Back in March of 2009 I wrote a post entitled “Latest mobile phone statistics from Africa and what this means” based on a report that had come out from Blycroft Publishing tracking 2008 African mobile phone market stats. The findings back then were already profound, as were the overall anticipated trends. That post alone, to this day, still brings in a great deal of traffic to my blog (via Google of course). Clearly there is an appetite for information on this topic. As a result, I’ve also been getting numerous inquiries asking for more up to date info. I’ve been referring people to the publisher of the report in the interim, however I can finally say that the wait is over. The 2012 African Mobile Factbook can be downloaded here. Be patient with the little survey that you have to fill out to get it, it’s not exactly user friendly but it’s worth the effort.
Here are some key stats from the report that I found quite interesting:
- Global mobile phone penetration is at 85% of the world’s population
- There are currently 5.98 billion mobile phone subscriptions
- Africa has about 644 Mn subscribers (about 11%)
- LTE deployments in Africa are quickly gaining momentum (11 million customers predicted by 2015)
- Smartphone penetration rates in Africa are now at a whopping 17 to 19 percent (that’s almost 1 in 5!)
- The rest are split between either “feature” phones or basic “dumb” phones (albeit with SMS capability)

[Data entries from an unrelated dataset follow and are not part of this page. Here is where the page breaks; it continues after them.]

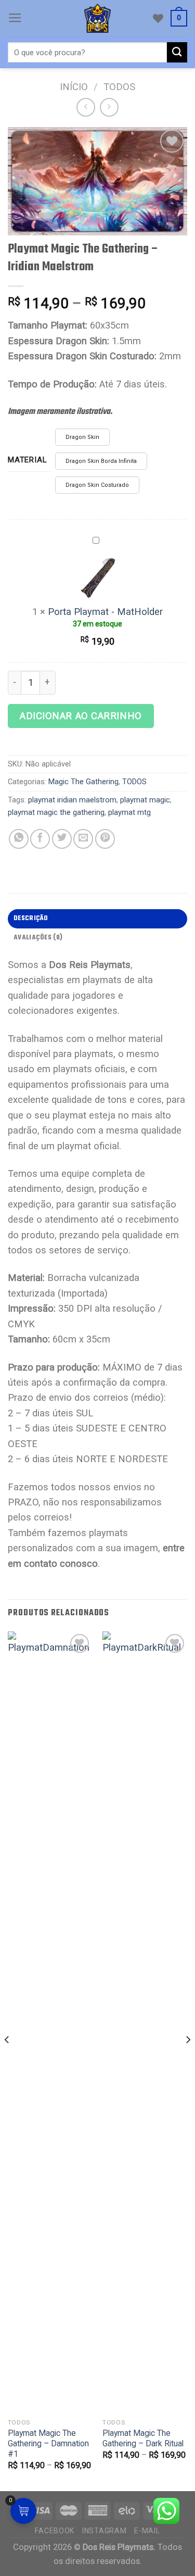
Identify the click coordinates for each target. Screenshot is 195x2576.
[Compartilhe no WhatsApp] (19, 839)
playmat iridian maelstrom (72, 800)
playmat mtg (129, 812)
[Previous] (7, 2060)
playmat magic (145, 800)
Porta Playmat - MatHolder (105, 611)
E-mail (147, 2531)
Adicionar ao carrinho (81, 715)
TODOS (119, 86)
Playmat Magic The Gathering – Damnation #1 (48, 2443)
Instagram (104, 2531)
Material (27, 460)
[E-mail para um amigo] (83, 839)
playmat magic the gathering (56, 812)
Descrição (31, 918)
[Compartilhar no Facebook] (40, 839)
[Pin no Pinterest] (105, 839)
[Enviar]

- Commerce in Africa is dependant on mobile. Micro-entrepreneurship covers some 90 percent of the employment base and about 65 percent of the continental GDP
- Some commentators are speculating that Africa will become the first post-PC region of the world
- There are currently 5 major international cables in place providing bandwidth to the African continent
- Despite the global recession and one of the lowest per-capita income levels in the world, BRICS counties and others are investing in Africa ahead of other markets
- The following African states (terminology used in the report) have mobile phone penetration rates higher than 100%!!!
- South Africa
I’ll let you come up with your own take-away from this. Mine still stands more than ever (from my previous post). We are all in for a wake-up call as this continent connects and innovates (by necessity) in ways we can only imagine. I’ve already had the privilege of doing some work in Tanzania and witnessing first hand the empowerment these devices bring to everyday citizens. I look forward to seeing what the next few years will bring.